Passage for review below:

Introduction: Natalizumab (NAT) is an effective treatment for relapsing remitting multiple
sclerosis (RRMS), as it makes the blood-brain-barrier impenetrable by binding to the α4integrin
subunit. The objectives of our study were to find new peripheral mechanisms of action of NAT and
new biomarkers of treatment response.
Material and Methods: We prospectively assessed the serum levels of 15 cytokines from the Th17
Cytokine Panel using Bio-plex Pro Human in a group of 29 RRMS patients treated with NAT and 29
healthy subjects (HS) at inclusion and after 8 months of NAT treatment. For each patient, demographic
data, number of relapses and Expanded Disability Status Scale (EDSS) were collected and
compared with the initial and final values of each cytokine. Moreover, the Th17/Treg shift was assessed
using the interleukine (IL)-17F/IL-10 ratio and the cytokine signature (the sum of all the cytokines).
Advanced statistical analysis was used.
Results: RRMS patients had significantly lower serum levels of IL-23, IL-17F, IL-1β and IL-31 compared
to HS. Serum sCD40L, IL-17F, IL-31 and cytokine signature levels significantly decreased after
8 months of NAT treatment. Positively correlations were found between the relapse number and IL-
17F, IL-1β, IL-31 serum levels and between EDSS and tumor necrotic factor-α, IL-1β and IL-17/IL-10
serum levels. IL-10 serum levels correlated negatively with the EDSS score.

End of Passage for review.
Information shown below:

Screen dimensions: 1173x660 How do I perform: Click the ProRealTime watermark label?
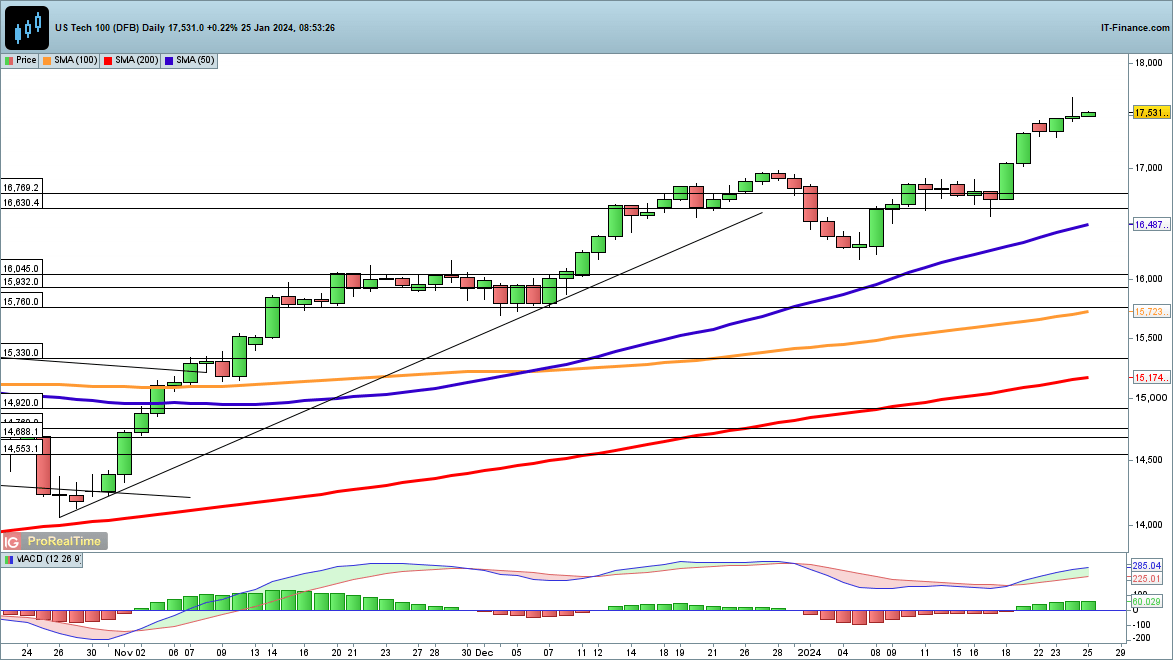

End of Information shown.

> **Tasks to carry out**
[a] Decide whether each statement agrees with the abstract on natalizumab, answering yes or no and quoting the words of the abstract that settle it: (i) the study group had 29 patients with relapsing remitting multiple sclerosis and 29 healthy subjects; (ii) patients had higher serum IL-23 than healthy subjects; (iii) IL-10 serum levels correlated positively with the EDSS score.
[b] Transcribe the abstract on natalizumab from "Material and Methods: We" to "analysis was used." with no changes.

> **Exercise answers**
[a]
(i) Yes: "a group of 29 RRMS patients treated with NAT and 29 healthy subjects (HS)"
(ii) No: "RRMS patients had significantly lower serum levels of IL-23, IL-17F, IL-1β and IL-31 compared to HS."
(iii) No: "IL-10 serum levels correlated negatively with the EDSS score."

[b]
Material and Methods: We prospectively assessed the serum levels of 15 cytokines from the Th17
Cytokine Panel using Bio-plex Pro Human in a group of 29 RRMS patients treated with NAT and 29
healthy subjects (HS) at inclusion and after 8 months of NAT treatment. For each patient, demographic
data, number of relapses and Expanded Disability Status Scale (EDSS) were collected and
compared with the initial and final values of each cytokine. Moreover, the Th17/Treg shift was assessed
using the interleukine (IL)-17F/IL-10 ratio and the cytokine signature (the sum of all the cytokines).
Advanced statistical analysis was used.